What you should do:
Needed from the entries below: every line that holds the word "will".

(Dataset records)
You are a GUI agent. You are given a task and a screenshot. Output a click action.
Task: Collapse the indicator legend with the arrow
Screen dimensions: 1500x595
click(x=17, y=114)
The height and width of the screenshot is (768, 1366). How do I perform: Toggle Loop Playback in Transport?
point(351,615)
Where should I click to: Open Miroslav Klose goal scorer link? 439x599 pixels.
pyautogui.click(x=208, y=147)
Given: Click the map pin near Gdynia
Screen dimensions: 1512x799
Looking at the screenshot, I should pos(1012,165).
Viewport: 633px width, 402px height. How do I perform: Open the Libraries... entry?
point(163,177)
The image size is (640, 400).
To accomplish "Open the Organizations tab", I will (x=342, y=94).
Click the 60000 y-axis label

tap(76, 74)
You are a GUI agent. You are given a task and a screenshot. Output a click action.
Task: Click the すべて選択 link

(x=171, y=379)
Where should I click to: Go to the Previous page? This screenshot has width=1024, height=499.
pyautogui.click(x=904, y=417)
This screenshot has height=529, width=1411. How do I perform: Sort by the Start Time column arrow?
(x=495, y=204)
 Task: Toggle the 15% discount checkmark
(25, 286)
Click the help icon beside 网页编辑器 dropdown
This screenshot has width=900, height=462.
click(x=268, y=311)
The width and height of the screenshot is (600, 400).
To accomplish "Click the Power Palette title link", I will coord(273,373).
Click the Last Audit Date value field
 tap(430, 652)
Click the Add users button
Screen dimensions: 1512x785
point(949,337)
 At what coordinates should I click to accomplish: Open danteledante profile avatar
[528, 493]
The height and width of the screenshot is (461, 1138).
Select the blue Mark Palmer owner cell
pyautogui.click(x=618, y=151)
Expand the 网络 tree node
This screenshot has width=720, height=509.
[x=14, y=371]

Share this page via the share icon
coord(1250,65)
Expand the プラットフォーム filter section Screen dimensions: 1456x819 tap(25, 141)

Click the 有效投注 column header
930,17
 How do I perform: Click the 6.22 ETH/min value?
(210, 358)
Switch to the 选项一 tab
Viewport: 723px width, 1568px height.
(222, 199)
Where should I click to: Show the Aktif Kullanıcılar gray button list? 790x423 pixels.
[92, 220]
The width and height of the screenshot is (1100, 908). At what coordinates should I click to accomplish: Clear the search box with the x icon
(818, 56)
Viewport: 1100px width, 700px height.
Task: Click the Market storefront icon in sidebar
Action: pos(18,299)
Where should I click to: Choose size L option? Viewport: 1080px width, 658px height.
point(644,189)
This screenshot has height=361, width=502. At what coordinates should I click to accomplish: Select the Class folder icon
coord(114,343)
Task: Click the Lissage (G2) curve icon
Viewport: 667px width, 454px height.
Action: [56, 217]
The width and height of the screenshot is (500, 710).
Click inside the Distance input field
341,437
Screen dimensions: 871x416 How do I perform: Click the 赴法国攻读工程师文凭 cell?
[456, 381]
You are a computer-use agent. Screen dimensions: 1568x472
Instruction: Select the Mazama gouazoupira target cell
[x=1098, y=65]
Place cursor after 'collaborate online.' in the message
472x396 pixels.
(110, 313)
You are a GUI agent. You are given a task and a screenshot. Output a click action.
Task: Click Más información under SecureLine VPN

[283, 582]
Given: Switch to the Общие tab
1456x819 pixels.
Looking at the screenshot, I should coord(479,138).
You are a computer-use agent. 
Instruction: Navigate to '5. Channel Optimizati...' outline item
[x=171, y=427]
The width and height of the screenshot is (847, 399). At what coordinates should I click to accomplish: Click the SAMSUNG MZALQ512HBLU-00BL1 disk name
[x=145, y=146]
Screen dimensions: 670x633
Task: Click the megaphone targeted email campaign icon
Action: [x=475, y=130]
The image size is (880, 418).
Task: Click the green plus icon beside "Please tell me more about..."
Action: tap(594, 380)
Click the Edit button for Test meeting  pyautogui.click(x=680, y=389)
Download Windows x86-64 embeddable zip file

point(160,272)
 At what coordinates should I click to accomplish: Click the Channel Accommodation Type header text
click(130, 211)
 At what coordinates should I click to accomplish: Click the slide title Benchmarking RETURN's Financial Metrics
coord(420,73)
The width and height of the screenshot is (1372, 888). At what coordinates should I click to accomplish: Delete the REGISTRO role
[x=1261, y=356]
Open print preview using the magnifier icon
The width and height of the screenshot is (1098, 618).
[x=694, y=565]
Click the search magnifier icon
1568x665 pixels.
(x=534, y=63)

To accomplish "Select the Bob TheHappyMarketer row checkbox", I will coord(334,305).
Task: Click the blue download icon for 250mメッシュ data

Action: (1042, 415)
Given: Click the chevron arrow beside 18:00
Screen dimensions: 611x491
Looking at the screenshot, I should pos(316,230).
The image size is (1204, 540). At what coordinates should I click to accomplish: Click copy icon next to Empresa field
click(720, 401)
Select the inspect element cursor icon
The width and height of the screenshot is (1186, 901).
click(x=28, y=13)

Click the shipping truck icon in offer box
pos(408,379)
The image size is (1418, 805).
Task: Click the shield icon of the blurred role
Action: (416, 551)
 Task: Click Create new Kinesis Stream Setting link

Completed task:
To accomplish "Open the Organizations tab", I will (x=342, y=94).
To accomplish "Click the Power Palette title link", I will coord(273,373).
To accomplish "Select the Bob TheHappyMarketer row checkbox", I will coord(334,305).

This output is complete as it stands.